Ne sanıyordum ki aptal kafam. Kaçtın bilmediğin yerlere geldin peşini bırakır mı? Sırf gururu uğruna bulmaya çalışır.
Aniden aklıma gelen fikirle yataktan kalktım. Hedef şaşırtmam gerekiyordu. Geçtiğimiz yıl Moskova gezimden olan bir kareyi sosyal medya hesabıma koymak için hesabıma giriş yaptım. Bir bildirim özellikle dikkatimi çekmişti.
@merihdemiral seni takip etmeye başladı Ben zaten takip ediyordum. Her neyse işimize dönelim.
@aleda.ozturk: kaçmak veya kaçırılmak gibi bir durum söz konusu bile değil, olamaz da. Sadece küçük bir kafa tatili.
Yorumları kapalı yapıp konum olarak Moskova yazdım. Fotoğrafları paylaştığım hesaba geçiş yaptım. Bir günaydın hikayesi attım ve yataktan kalktım.
Kırmızı eşofmanım ve kırmızı tişörtümü giydim. Saçlarımı sıkı bir at kuyruğu yaptım. Alf ortalıklarda görünmüyordu. Mutfaktan bir şeylerin dökülme sesi gelmişti. Alf olmasını istiyordum tabiki. Adımlarımı merdivene çevirdim. Ve aşağı indim.
"Alf?"
Mutfağa dönünce üzerine tencere düşüren Alf'i görmem ile gülmeden edemedim.
"Ya sen nasıl bir şeysin? Bak bugün çok işimiz var biraz fotoğraf çekmemiz gerek ve ayrıca buraları biraz tanısak iyi olacak."
Daha önce İtalya'ya gelmiştim ama çok kısa sürmüştü ayrıca başkent Romada konaklamıştık. Torino hakkında en ufak bir fikrim yok ama Cemal abi orada harika fotoğraflar çekeceğine eminim demişti. Bende dün gece o yorgunluğa rağmen biraz araştırma yapmıştım bugün Mole Antonelliana gezisi yapmaya karar vermiştim. Dış mimarisi güzel görünüyordu fotoğraflardan.
Alf mamasını yerken bende kendime sandviç hazırlamıştım. Sosyal medyaya girdim. Babam açıklamalarda bulunmuştu. Yalanlara bakın yalanlara.
"Kızım zor bir psikolojik dönemden geçiyor erkek arkadaşı tarafından büyük bir ihanete uğradı onun için buralardan uzaklaşmak istedi sessiz sedasız başka hiç bir şey yok."
Altına kocaman harflerle yalan yazasım gelmişti. Gerçi kaybedecek neyim vardı ki. Yorum kısmına girdim. Sonra yorum yapmadan geri çıktım.
Önümdeki sandviç bitince üzerimi değiştirmek için yukarı çıktım. Bir jean üzerine crop giydim. Fotoğraf makinemi de sırt çantama yerleştirdim. Alf'in siyah tasmasını yanıma aldım. Ve evden çıktım. Umarım kaybolmazdım umarım..
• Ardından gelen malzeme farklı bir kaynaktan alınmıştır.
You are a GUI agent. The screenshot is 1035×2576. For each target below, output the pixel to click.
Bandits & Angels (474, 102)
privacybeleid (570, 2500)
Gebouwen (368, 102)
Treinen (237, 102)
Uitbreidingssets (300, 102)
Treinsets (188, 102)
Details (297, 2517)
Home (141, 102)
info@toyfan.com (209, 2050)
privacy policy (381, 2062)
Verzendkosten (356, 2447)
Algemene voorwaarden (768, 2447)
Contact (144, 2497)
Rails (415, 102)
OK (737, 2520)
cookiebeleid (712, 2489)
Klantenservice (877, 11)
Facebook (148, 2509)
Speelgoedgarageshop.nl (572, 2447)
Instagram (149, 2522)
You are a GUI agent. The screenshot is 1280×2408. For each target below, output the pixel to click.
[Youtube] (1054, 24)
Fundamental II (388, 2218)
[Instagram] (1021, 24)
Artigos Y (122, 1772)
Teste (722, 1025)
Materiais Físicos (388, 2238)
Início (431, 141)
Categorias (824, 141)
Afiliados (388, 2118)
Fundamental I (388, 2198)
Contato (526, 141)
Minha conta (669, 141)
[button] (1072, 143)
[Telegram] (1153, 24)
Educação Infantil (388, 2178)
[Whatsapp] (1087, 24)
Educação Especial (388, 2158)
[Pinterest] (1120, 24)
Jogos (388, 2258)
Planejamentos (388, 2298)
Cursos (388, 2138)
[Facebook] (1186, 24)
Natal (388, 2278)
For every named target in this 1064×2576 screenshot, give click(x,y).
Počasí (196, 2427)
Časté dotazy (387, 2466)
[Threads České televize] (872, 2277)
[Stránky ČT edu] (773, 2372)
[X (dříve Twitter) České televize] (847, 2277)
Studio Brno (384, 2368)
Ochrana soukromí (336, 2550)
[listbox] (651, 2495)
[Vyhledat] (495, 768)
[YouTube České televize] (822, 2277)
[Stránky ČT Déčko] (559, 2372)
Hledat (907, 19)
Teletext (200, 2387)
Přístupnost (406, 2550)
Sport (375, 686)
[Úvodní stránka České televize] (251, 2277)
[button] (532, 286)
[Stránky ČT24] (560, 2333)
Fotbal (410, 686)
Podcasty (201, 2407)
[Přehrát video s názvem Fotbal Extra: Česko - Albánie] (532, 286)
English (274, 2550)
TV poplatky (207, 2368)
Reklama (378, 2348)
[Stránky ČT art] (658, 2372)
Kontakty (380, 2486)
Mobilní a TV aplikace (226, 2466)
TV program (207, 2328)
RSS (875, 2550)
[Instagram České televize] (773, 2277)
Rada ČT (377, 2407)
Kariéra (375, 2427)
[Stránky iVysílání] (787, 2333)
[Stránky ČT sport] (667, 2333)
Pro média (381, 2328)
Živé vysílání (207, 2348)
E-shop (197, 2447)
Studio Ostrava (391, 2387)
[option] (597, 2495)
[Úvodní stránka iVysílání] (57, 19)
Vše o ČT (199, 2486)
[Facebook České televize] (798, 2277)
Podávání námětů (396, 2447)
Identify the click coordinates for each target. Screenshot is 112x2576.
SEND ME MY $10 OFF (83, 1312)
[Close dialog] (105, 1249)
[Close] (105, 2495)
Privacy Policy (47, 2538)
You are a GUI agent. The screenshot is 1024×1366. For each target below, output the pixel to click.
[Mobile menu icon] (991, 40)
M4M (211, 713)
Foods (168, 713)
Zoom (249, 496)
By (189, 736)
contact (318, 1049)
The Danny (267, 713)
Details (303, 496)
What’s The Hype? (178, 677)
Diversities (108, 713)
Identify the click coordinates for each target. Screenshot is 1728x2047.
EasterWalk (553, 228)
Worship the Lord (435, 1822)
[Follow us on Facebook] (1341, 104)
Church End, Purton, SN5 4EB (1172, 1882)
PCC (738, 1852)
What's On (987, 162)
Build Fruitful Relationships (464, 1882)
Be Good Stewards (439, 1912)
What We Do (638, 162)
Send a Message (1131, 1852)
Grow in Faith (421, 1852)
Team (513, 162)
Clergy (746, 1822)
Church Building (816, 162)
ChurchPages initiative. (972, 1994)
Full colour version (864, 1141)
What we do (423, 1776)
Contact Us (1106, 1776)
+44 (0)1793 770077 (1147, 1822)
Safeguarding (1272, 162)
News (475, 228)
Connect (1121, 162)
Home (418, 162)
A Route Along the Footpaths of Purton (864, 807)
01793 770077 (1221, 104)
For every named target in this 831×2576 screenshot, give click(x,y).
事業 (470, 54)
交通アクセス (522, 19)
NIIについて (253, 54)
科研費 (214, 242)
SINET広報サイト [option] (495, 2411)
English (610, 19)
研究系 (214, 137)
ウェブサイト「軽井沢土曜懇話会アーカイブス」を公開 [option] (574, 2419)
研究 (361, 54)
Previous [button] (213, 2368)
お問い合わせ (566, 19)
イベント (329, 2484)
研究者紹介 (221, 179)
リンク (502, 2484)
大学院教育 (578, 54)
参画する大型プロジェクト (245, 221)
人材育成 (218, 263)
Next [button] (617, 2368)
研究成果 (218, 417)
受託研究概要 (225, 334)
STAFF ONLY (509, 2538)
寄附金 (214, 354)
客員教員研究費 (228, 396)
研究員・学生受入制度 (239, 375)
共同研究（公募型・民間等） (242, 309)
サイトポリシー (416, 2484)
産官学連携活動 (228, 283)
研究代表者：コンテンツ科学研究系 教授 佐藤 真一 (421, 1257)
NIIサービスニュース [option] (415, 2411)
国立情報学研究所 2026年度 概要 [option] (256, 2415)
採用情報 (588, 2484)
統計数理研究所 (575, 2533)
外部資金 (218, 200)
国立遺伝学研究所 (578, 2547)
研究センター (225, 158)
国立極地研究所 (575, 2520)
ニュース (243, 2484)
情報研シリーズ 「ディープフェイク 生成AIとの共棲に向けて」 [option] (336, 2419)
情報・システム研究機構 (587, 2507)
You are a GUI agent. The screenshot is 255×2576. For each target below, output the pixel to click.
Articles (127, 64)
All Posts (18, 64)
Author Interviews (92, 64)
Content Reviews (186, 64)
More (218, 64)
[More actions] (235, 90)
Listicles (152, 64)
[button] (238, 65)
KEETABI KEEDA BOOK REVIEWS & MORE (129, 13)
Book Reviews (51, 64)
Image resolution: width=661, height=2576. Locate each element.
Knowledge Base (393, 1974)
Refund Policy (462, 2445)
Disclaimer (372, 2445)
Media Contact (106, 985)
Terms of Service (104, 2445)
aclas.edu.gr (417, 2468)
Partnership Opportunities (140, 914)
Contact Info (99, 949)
Renkli sokakları vardı onları bir gün özellikle fotoğraflayacaktım. Bir kaç kişiye sorarak zor da olsa Mole Antonelliana şuan karşımdaydı. Eşi benzerini görmemiştim. Büyük bir hayranlıkla fotoğraf makinemi çıkardım ve fotoğraflamaya başladım.
Çektiğim kareleri incelerken yabancı bir ses duydum ve gözlerimi fotoğraflardan kaldırdım.
"Merhaba bugün bu güzel kadına nasıl yardımcı olabilirim?"
"Ben, Marcello Ricci." Uzattığı eli sıktım. Ve kendimi tanıttım.
"Aleda Öztürk, memnun oldum."
"Fotoğraflarına içeride devam etmek ister misin? Burası hakkında sana bilgi verebilirim."
"Neden olmasın?"
Marcello ile beraber binanın yanına iyice yaklaştık. Kıvırcık saçları ve yeşil gözleri vardı. Çok yaşı olduğunu düşünmüyordum.
"Bu bina buranın simgesi ve tam 130 yaşında 167 metre yükseklikte taş yapılar arasında Avrupa'nın en yükseği başka amaçlarla inşaat edilsede Belediye müzeye dönüştürüyor yıllar önce."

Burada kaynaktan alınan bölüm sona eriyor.